> _What to produce_:
Reproduce only the lines from the line containing "Open the channel" up to and including the line containing "Open the user", with every occurrence of "checkbox" replaced by "check box" and all else left unchanged.

> _Available records_:
**********
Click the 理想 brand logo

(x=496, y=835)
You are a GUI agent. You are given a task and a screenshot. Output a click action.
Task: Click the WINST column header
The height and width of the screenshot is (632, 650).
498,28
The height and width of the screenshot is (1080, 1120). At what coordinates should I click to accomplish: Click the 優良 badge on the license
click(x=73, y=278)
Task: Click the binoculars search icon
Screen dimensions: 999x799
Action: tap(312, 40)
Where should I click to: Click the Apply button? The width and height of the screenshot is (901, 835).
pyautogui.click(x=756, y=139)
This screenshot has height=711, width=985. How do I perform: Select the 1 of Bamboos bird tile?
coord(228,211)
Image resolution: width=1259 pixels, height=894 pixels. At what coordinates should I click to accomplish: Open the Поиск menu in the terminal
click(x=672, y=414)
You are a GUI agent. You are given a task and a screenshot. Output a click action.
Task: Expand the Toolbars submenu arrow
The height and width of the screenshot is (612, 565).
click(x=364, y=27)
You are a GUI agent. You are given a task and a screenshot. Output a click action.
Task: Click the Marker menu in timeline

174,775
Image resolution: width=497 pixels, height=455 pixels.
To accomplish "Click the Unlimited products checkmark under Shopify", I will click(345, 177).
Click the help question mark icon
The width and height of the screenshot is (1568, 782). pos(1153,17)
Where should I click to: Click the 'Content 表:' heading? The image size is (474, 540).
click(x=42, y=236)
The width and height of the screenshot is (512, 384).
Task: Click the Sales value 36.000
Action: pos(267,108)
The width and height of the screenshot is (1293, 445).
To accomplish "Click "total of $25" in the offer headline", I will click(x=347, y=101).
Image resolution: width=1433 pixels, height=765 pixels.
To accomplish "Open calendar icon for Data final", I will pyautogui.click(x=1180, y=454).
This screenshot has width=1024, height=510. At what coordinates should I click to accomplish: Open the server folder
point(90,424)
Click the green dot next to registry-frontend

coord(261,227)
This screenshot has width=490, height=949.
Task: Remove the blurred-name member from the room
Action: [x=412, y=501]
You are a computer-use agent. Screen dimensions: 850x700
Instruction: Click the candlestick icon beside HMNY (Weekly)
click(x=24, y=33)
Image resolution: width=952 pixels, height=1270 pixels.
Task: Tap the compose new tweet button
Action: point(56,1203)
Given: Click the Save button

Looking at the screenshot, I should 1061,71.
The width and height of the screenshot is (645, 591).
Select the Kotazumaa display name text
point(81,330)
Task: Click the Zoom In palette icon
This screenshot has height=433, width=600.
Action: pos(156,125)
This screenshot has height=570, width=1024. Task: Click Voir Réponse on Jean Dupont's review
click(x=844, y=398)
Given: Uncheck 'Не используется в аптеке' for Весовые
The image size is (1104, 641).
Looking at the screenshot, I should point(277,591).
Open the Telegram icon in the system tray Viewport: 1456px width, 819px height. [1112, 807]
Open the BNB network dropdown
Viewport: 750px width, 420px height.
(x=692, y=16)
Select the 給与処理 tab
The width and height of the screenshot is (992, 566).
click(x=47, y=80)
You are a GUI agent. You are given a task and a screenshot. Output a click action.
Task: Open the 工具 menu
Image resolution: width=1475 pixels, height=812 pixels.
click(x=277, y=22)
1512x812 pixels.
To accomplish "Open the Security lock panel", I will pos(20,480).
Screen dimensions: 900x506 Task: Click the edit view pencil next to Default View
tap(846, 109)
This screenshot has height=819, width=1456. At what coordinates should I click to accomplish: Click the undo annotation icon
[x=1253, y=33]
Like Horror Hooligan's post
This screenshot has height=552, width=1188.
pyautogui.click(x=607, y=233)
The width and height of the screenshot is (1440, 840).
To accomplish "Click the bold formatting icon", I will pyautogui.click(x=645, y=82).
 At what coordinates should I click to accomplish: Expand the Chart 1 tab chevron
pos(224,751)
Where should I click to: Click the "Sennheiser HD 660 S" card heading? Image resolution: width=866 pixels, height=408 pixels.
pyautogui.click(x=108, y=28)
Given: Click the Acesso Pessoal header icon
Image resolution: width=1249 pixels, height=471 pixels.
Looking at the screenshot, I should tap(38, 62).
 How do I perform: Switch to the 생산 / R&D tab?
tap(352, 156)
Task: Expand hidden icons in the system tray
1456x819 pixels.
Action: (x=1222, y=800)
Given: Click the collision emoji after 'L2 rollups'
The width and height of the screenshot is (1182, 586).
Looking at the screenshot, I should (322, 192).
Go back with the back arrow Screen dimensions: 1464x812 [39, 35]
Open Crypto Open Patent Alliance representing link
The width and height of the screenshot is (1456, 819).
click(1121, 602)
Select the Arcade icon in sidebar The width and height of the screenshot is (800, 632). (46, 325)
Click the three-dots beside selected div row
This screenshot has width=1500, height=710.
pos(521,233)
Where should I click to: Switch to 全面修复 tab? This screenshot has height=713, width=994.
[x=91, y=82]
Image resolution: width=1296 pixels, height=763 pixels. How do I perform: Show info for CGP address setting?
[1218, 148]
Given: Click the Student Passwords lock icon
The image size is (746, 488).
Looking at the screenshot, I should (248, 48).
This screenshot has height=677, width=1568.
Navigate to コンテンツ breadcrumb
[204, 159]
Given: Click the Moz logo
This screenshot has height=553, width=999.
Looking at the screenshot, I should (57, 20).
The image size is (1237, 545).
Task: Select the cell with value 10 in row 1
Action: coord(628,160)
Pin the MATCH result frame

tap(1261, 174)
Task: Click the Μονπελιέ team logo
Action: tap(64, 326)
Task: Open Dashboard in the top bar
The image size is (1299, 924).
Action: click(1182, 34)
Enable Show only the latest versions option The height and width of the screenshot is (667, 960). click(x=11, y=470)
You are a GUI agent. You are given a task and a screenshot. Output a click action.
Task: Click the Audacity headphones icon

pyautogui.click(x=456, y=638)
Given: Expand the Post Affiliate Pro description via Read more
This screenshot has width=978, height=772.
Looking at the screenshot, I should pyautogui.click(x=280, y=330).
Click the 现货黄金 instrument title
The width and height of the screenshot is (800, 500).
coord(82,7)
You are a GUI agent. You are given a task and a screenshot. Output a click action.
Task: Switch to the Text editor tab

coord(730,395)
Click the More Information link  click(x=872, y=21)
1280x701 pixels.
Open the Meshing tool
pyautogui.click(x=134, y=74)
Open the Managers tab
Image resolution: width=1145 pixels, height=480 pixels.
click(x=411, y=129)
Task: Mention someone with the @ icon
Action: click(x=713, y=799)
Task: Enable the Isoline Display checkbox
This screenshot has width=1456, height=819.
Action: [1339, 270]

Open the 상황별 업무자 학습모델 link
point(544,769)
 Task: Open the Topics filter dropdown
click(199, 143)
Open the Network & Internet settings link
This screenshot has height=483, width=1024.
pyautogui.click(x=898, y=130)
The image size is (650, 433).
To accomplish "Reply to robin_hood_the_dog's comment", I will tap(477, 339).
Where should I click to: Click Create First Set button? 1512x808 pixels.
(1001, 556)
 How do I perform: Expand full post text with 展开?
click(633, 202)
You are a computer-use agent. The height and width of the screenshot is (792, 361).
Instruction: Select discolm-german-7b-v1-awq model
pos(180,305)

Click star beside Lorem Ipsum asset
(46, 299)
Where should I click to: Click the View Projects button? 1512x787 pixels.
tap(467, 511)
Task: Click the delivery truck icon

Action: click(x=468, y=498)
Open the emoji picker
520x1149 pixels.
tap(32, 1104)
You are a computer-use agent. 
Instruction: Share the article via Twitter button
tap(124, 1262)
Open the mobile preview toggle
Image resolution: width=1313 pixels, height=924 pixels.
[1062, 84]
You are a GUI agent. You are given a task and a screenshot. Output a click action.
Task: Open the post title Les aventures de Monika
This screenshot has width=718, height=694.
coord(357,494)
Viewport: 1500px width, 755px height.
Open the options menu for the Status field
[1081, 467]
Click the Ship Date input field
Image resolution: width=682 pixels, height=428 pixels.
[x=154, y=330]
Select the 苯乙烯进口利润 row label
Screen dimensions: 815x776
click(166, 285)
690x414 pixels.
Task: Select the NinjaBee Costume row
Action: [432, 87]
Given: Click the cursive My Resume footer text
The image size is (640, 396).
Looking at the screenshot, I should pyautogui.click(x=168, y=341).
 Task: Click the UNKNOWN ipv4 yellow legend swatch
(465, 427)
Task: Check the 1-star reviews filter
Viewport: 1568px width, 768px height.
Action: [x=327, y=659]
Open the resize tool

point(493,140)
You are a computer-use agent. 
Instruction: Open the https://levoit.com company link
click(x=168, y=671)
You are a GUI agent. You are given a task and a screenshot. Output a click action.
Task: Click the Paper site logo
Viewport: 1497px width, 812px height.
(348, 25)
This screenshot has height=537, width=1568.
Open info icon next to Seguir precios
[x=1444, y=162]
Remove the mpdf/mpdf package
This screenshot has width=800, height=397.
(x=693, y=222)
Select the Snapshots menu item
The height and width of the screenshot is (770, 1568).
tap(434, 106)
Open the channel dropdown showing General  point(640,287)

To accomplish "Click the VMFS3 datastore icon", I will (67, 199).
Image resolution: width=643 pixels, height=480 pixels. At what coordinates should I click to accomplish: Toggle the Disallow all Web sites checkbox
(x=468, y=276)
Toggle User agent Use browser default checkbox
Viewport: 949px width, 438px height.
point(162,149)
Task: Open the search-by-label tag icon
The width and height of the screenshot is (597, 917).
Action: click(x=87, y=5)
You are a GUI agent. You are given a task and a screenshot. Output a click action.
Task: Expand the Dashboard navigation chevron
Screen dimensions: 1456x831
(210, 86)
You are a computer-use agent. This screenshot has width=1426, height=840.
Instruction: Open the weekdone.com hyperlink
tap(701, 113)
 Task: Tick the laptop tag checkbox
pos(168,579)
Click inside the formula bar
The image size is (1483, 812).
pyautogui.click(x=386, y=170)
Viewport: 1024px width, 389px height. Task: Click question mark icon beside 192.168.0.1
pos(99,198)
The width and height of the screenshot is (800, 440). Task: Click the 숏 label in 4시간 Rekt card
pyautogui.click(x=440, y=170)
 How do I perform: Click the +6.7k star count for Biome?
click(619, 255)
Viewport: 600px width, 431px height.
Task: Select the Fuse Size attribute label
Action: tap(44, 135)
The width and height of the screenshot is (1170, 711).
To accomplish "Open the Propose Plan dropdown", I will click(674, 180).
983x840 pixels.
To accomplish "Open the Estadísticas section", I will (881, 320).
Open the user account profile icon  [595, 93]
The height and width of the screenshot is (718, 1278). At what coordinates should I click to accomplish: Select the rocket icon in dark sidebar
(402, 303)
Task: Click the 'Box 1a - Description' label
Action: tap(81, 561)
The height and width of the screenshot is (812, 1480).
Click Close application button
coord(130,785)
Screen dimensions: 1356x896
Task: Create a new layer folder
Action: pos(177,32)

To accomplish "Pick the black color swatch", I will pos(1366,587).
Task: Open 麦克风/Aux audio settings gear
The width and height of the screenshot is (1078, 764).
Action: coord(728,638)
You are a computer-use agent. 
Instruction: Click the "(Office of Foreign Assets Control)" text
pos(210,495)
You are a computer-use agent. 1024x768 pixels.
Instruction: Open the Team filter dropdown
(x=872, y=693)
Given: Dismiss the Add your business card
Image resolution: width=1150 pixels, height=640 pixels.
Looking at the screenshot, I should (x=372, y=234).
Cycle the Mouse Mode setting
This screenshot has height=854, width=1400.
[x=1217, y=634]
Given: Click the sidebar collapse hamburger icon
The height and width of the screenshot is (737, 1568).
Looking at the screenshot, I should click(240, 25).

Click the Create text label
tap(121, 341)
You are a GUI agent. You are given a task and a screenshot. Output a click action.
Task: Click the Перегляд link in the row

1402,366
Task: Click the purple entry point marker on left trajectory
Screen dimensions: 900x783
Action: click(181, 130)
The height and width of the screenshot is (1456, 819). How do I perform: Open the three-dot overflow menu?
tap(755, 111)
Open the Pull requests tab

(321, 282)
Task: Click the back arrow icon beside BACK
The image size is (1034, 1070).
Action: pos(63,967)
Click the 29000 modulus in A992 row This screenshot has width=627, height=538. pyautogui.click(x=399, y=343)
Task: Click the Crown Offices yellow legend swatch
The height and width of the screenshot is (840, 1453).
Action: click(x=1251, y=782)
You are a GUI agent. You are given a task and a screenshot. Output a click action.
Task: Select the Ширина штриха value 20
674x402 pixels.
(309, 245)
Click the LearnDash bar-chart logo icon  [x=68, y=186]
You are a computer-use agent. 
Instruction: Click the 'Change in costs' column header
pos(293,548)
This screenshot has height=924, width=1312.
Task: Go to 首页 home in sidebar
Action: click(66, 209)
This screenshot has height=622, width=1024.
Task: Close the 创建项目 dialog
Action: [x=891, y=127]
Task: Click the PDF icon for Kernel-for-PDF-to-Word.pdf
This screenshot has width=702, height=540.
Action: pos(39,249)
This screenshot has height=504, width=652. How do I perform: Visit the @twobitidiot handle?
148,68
**********
> _Output of the exercise_:
Open the channel dropdown showing General  point(640,287)

To accomplish "Click the VMFS3 datastore icon", I will (67, 199).
Image resolution: width=643 pixels, height=480 pixels. At what coordinates should I click to accomplish: Toggle the Disallow all Web sites check box
(x=468, y=276)
Toggle User agent Use browser default check box
Viewport: 949px width, 438px height.
point(162,149)
Task: Open the search-by-label tag icon
The width and height of the screenshot is (597, 917).
Action: click(x=87, y=5)
You are a GUI agent. You are given a task and a screenshot. Output a click action.
Task: Expand the Dashboard navigation chevron
Screen dimensions: 1456x831
(210, 86)
You are a computer-use agent. This screenshot has width=1426, height=840.
Instruction: Open the weekdone.com hyperlink
tap(701, 113)
 Task: Tick the laptop tag check box
pos(168,579)
Click inside the formula bar
The image size is (1483, 812).
pyautogui.click(x=386, y=170)
Viewport: 1024px width, 389px height. Task: Click question mark icon beside 192.168.0.1
pos(99,198)
The width and height of the screenshot is (800, 440). Task: Click the 숏 label in 4시간 Rekt card
pyautogui.click(x=440, y=170)
 How do I perform: Click the +6.7k star count for Biome?
click(619, 255)
Viewport: 600px width, 431px height.
Task: Select the Fuse Size attribute label
Action: tap(44, 135)
The width and height of the screenshot is (1170, 711).
To accomplish "Open the Propose Plan dropdown", I will click(674, 180).
983x840 pixels.
To accomplish "Open the Estadísticas section", I will (881, 320).
Open the user account profile icon  [595, 93]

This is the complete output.